Selection of the nth element is implemented by nth_element, which actually implements an in-place partial sort: it correctly sorts the nth element, and also ensures that this element partitions so elements before it are less than it, and elements after it are greater than it. There is the requirement that this takes linear time on average, but there is no worst-case requirement; these requirements are exactly met by quickselect, for any choice of pivot strategy.

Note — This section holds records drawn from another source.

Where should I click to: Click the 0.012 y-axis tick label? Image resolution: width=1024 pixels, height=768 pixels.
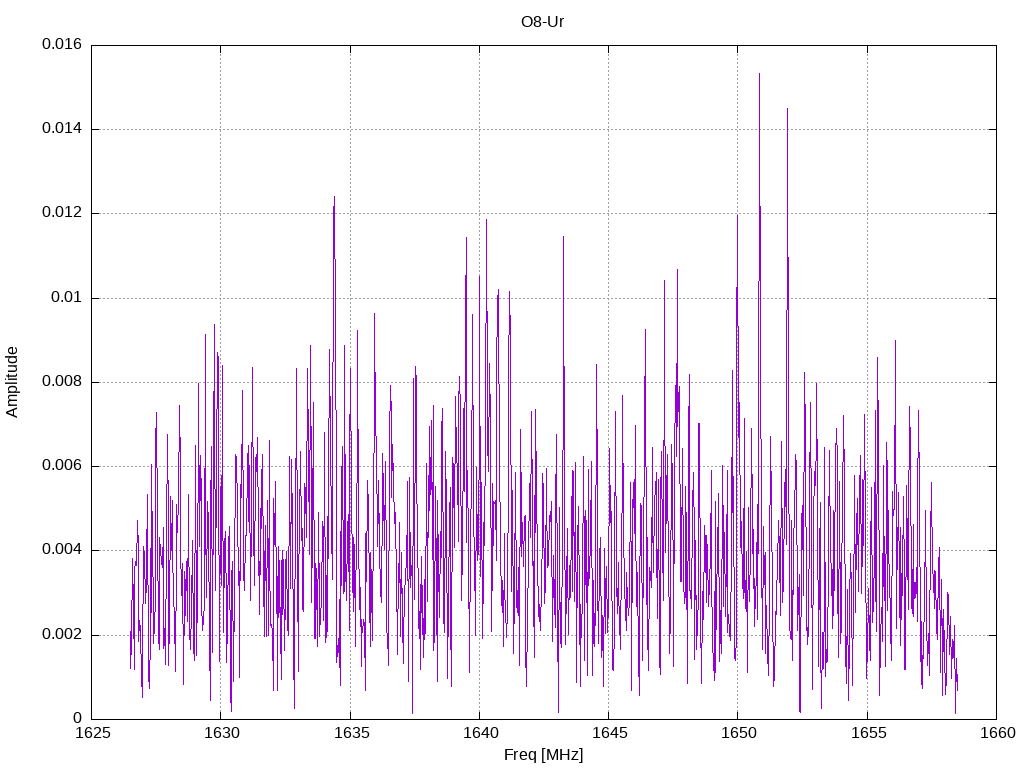[x=62, y=213]
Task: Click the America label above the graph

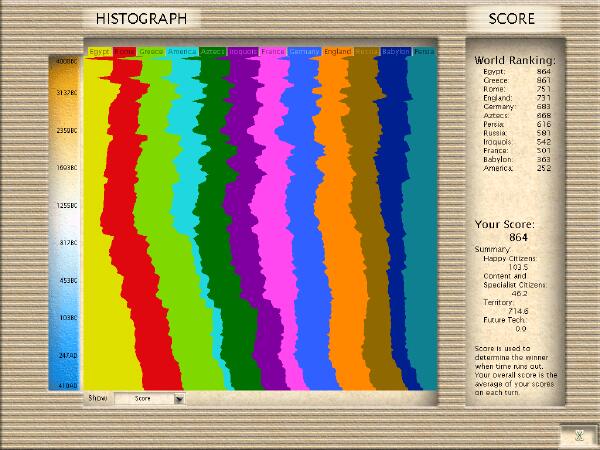Action: [182, 51]
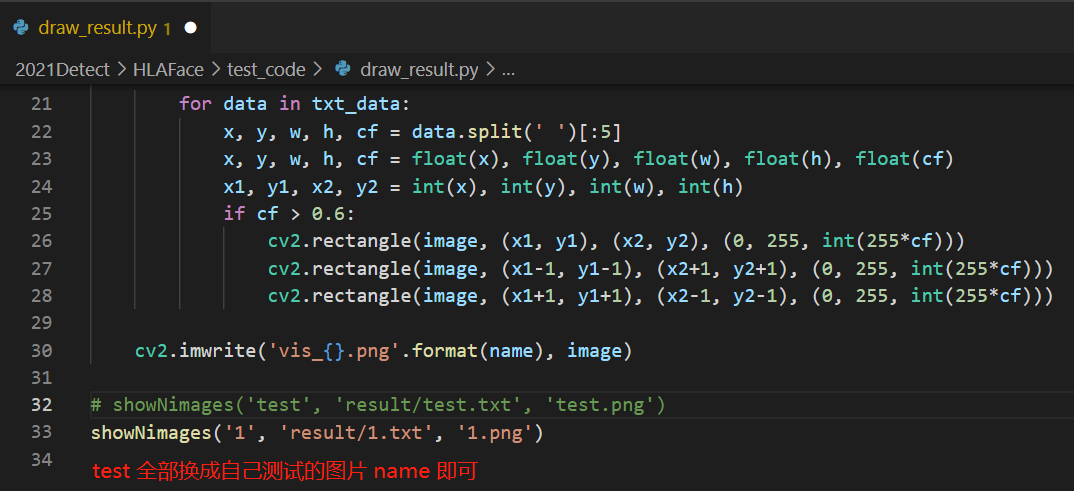The image size is (1074, 491).
Task: Open the 2021Detect breadcrumb folder
Action: [64, 69]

Some containers, among them std::list (a linked list), provide a specialised version of sort as a member function. This is because linked lists don't have random access (and therefore can't use the regular sort function); and the specialised version also preserves the values list iterators point to.

==Comparison to qsort==
Aside from sort, the C++ standard library also includes the qsort function from the C standard library (from <cstdlib>). Compared to qsort, the templated sort is more type-safe since it does not require access to data items through unsafe void pointers, as qsort does. Also, qsort accesses the comparison function using a function pointer, necessitating large numbers of repeated function calls, whereas in sort, comparison functions may be inlined into the custom object code generated for a template instantiation. In practice, C++ code using sort is often considerably faster at sorting simple data like integers than equivalent C code using qsort.